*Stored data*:
------------------------------------

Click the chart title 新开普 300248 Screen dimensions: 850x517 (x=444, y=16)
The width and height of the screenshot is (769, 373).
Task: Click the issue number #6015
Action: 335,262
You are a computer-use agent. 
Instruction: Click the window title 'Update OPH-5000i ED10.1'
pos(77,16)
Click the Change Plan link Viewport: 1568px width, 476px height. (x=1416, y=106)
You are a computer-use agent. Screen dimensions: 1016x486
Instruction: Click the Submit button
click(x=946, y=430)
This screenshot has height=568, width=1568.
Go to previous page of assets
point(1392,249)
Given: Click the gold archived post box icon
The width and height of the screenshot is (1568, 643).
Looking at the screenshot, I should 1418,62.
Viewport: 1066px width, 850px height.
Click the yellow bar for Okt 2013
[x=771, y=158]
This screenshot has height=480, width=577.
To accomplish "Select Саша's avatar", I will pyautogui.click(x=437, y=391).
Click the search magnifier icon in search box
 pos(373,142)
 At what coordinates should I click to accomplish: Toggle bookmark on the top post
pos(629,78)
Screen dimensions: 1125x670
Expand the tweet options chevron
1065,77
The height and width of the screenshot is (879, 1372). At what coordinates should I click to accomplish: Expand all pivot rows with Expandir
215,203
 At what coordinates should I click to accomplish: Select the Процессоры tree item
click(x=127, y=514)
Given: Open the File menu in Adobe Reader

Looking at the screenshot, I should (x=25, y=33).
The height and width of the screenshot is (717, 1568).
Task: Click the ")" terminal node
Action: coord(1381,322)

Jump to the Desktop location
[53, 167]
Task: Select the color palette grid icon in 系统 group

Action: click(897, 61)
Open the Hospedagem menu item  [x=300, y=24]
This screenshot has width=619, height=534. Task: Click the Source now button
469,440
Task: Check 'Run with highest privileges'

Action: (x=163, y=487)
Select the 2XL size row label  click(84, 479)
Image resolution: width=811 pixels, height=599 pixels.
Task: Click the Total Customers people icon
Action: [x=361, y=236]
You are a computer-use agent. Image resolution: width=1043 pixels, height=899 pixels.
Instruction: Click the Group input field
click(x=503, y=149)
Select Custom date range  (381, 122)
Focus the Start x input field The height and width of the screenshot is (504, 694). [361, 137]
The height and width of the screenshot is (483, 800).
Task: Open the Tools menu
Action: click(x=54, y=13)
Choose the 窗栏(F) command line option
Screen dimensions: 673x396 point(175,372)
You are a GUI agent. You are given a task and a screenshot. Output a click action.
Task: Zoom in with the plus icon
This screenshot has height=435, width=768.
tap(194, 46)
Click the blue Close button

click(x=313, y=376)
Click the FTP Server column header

------------------------------------

*Description of the task*: Set down each entry above again exactly as it reads.

*Completed exercise*:
Click the chart title 新开普 300248 Screen dimensions: 850x517 (x=444, y=16)
The width and height of the screenshot is (769, 373).
Task: Click the issue number #6015
Action: 335,262
You are a computer-use agent. 
Instruction: Click the window title 'Update OPH-5000i ED10.1'
pos(77,16)
Click the Change Plan link Viewport: 1568px width, 476px height. (x=1416, y=106)
You are a computer-use agent. Screen dimensions: 1016x486
Instruction: Click the Submit button
click(x=946, y=430)
This screenshot has height=568, width=1568.
Go to previous page of assets
point(1392,249)
Given: Click the gold archived post box icon
The width and height of the screenshot is (1568, 643).
Looking at the screenshot, I should 1418,62.
Viewport: 1066px width, 850px height.
Click the yellow bar for Okt 2013
[x=771, y=158]
This screenshot has height=480, width=577.
To accomplish "Select Саша's avatar", I will pyautogui.click(x=437, y=391).
Click the search magnifier icon in search box
 pos(373,142)
 At what coordinates should I click to accomplish: Toggle bookmark on the top post
pos(629,78)
Screen dimensions: 1125x670
Expand the tweet options chevron
1065,77
The height and width of the screenshot is (879, 1372). At what coordinates should I click to accomplish: Expand all pivot rows with Expandir
215,203
 At what coordinates should I click to accomplish: Select the Процессоры tree item
click(x=127, y=514)
Given: Open the File menu in Adobe Reader

Looking at the screenshot, I should (x=25, y=33).
The height and width of the screenshot is (717, 1568).
Task: Click the ")" terminal node
Action: coord(1381,322)

Jump to the Desktop location
[53, 167]
Task: Select the color palette grid icon in 系统 group

Action: click(897, 61)
Open the Hospedagem menu item  [x=300, y=24]
This screenshot has width=619, height=534. Task: Click the Source now button
469,440
Task: Check 'Run with highest privileges'

Action: (x=163, y=487)
Select the 2XL size row label  click(84, 479)
Image resolution: width=811 pixels, height=599 pixels.
Task: Click the Total Customers people icon
Action: [x=361, y=236]
You are a computer-use agent. Image resolution: width=1043 pixels, height=899 pixels.
Instruction: Click the Group input field
click(x=503, y=149)
Select Custom date range  (381, 122)
Focus the Start x input field The height and width of the screenshot is (504, 694). [361, 137]
The height and width of the screenshot is (483, 800).
Task: Open the Tools menu
Action: click(x=54, y=13)
Choose the 窗栏(F) command line option
Screen dimensions: 673x396 point(175,372)
You are a GUI agent. You are given a task and a screenshot. Output a click action.
Task: Zoom in with the plus icon
This screenshot has height=435, width=768.
tap(194, 46)
Click the blue Close button

click(x=313, y=376)
Click the FTP Server column header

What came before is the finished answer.